▶ [What the task asks]:
Write the records out again, exactly as they stand below.

▶ [Record extracts]:
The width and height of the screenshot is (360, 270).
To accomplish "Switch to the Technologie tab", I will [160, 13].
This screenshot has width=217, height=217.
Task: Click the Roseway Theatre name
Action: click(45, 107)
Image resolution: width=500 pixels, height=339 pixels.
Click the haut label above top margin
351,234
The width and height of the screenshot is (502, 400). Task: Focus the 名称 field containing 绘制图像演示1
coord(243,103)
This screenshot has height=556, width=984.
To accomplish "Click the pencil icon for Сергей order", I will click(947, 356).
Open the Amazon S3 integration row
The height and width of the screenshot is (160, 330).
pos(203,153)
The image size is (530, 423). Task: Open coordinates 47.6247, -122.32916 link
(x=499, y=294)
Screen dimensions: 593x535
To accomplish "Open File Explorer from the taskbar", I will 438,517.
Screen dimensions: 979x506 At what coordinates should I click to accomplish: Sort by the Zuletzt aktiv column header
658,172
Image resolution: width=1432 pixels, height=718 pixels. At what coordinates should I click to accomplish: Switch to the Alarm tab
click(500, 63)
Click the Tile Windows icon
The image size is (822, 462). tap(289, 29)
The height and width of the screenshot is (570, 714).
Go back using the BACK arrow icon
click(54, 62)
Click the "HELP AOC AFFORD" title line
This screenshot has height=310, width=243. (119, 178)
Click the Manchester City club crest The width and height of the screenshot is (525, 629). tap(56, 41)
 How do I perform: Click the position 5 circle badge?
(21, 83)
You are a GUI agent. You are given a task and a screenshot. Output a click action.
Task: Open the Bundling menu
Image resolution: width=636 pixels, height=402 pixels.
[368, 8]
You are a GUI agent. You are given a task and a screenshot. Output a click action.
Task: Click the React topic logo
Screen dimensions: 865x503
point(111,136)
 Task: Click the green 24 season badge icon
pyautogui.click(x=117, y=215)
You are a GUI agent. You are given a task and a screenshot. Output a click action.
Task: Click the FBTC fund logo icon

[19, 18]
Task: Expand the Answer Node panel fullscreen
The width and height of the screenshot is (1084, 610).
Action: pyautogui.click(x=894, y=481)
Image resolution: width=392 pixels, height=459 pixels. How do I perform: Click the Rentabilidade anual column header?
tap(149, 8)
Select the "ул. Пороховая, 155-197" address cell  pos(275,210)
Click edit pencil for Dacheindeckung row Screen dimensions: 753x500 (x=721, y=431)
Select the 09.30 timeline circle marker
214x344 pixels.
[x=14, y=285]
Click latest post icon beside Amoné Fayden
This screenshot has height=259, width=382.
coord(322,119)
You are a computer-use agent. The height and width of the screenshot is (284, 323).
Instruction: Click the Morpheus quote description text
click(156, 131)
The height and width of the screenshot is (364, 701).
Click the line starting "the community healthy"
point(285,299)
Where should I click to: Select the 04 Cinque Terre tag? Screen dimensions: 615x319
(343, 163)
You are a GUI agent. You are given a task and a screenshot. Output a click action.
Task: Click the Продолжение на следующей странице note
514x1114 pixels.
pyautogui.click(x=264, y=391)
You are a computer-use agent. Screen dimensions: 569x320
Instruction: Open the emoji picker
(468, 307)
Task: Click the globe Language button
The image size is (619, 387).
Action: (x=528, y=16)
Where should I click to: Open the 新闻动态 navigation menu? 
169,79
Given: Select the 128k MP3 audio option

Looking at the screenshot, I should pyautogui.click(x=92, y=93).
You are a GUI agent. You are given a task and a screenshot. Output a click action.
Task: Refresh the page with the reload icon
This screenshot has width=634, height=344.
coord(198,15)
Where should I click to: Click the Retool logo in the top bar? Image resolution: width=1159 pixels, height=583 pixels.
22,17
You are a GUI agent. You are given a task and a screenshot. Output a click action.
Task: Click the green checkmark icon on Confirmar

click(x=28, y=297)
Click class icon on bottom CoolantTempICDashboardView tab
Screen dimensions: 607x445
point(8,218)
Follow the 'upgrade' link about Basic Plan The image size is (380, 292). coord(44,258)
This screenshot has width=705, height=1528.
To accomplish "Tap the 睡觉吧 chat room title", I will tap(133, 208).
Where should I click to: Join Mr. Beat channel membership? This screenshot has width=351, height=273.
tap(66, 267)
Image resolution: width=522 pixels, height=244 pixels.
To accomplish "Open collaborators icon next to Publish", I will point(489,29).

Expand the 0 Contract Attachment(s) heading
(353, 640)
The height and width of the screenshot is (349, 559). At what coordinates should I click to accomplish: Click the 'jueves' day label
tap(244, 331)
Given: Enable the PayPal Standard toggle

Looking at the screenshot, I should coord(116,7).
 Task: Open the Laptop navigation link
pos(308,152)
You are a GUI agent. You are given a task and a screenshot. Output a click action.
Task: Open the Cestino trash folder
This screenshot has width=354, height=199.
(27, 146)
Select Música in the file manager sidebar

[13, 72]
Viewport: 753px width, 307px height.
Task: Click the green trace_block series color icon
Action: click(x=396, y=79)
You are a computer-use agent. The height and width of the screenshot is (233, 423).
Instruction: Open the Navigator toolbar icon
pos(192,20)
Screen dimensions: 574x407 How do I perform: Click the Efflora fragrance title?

▶ [Written answer]:
The width and height of the screenshot is (360, 270).
To accomplish "Switch to the Technologie tab", I will [160, 13].
This screenshot has width=217, height=217.
Task: Click the Roseway Theatre name
Action: click(45, 107)
Image resolution: width=500 pixels, height=339 pixels.
Click the haut label above top margin
351,234
The width and height of the screenshot is (502, 400). Task: Focus the 名称 field containing 绘制图像演示1
coord(243,103)
This screenshot has height=556, width=984.
To accomplish "Click the pencil icon for Сергей order", I will click(947, 356).
Open the Amazon S3 integration row
The height and width of the screenshot is (160, 330).
pos(203,153)
The image size is (530, 423). Task: Open coordinates 47.6247, -122.32916 link
(x=499, y=294)
Screen dimensions: 593x535
To accomplish "Open File Explorer from the taskbar", I will 438,517.
Screen dimensions: 979x506 At what coordinates should I click to accomplish: Sort by the Zuletzt aktiv column header
658,172
Image resolution: width=1432 pixels, height=718 pixels. At what coordinates should I click to accomplish: Switch to the Alarm tab
click(500, 63)
Click the Tile Windows icon
The image size is (822, 462). tap(289, 29)
The height and width of the screenshot is (570, 714).
Go back using the BACK arrow icon
click(54, 62)
Click the "HELP AOC AFFORD" title line
This screenshot has height=310, width=243. (119, 178)
Click the Manchester City club crest The width and height of the screenshot is (525, 629). tap(56, 41)
 How do I perform: Click the position 5 circle badge?
(21, 83)
You are a GUI agent. You are given a task and a screenshot. Output a click action.
Task: Open the Bundling menu
Image resolution: width=636 pixels, height=402 pixels.
[368, 8]
You are a GUI agent. You are given a task and a screenshot. Output a click action.
Task: Click the React topic logo
Screen dimensions: 865x503
point(111,136)
 Task: Click the green 24 season badge icon
pyautogui.click(x=117, y=215)
You are a GUI agent. You are given a task and a screenshot. Output a click action.
Task: Click the FBTC fund logo icon

[19, 18]
Task: Expand the Answer Node panel fullscreen
The width and height of the screenshot is (1084, 610).
Action: pyautogui.click(x=894, y=481)
Image resolution: width=392 pixels, height=459 pixels. How do I perform: Click the Rentabilidade anual column header?
tap(149, 8)
Select the "ул. Пороховая, 155-197" address cell  pos(275,210)
Click edit pencil for Dacheindeckung row Screen dimensions: 753x500 (x=721, y=431)
Select the 09.30 timeline circle marker
214x344 pixels.
[x=14, y=285]
Click latest post icon beside Amoné Fayden
This screenshot has height=259, width=382.
coord(322,119)
You are a computer-use agent. The height and width of the screenshot is (284, 323).
Instruction: Click the Morpheus quote description text
click(156, 131)
The height and width of the screenshot is (364, 701).
Click the line starting "the community healthy"
point(285,299)
Where should I click to: Select the 04 Cinque Terre tag? Screen dimensions: 615x319
(343, 163)
You are a GUI agent. You are given a task and a screenshot. Output a click action.
Task: Click the Продолжение на следующей странице note
514x1114 pixels.
pyautogui.click(x=264, y=391)
You are a computer-use agent. Screen dimensions: 569x320
Instruction: Open the emoji picker
(468, 307)
Task: Click the globe Language button
The image size is (619, 387).
Action: (x=528, y=16)
Where should I click to: Open the 新闻动态 navigation menu? 
169,79
Given: Select the 128k MP3 audio option

Looking at the screenshot, I should pyautogui.click(x=92, y=93).
You are a GUI agent. You are given a task and a screenshot. Output a click action.
Task: Refresh the page with the reload icon
This screenshot has width=634, height=344.
coord(198,15)
Where should I click to: Click the Retool logo in the top bar? Image resolution: width=1159 pixels, height=583 pixels.
22,17
You are a GUI agent. You are given a task and a screenshot. Output a click action.
Task: Click the green checkmark icon on Confirmar

click(x=28, y=297)
Click class icon on bottom CoolantTempICDashboardView tab
Screen dimensions: 607x445
point(8,218)
Follow the 'upgrade' link about Basic Plan The image size is (380, 292). coord(44,258)
This screenshot has width=705, height=1528.
To accomplish "Tap the 睡觉吧 chat room title", I will tap(133, 208).
Where should I click to: Join Mr. Beat channel membership? This screenshot has width=351, height=273.
tap(66, 267)
Image resolution: width=522 pixels, height=244 pixels.
To accomplish "Open collaborators icon next to Publish", I will point(489,29).

Expand the 0 Contract Attachment(s) heading
(353, 640)
The height and width of the screenshot is (349, 559). At what coordinates should I click to accomplish: Click the 'jueves' day label
tap(244, 331)
Given: Enable the PayPal Standard toggle

Looking at the screenshot, I should coord(116,7).
 Task: Open the Laptop navigation link
pos(308,152)
You are a GUI agent. You are given a task and a screenshot. Output a click action.
Task: Open the Cestino trash folder
This screenshot has width=354, height=199.
(27, 146)
Select Música in the file manager sidebar

[13, 72]
Viewport: 753px width, 307px height.
Task: Click the green trace_block series color icon
Action: click(x=396, y=79)
You are a computer-use agent. The height and width of the screenshot is (233, 423).
Instruction: Open the Navigator toolbar icon
pos(192,20)
Screen dimensions: 574x407 How do I perform: Click the Efflora fragrance title?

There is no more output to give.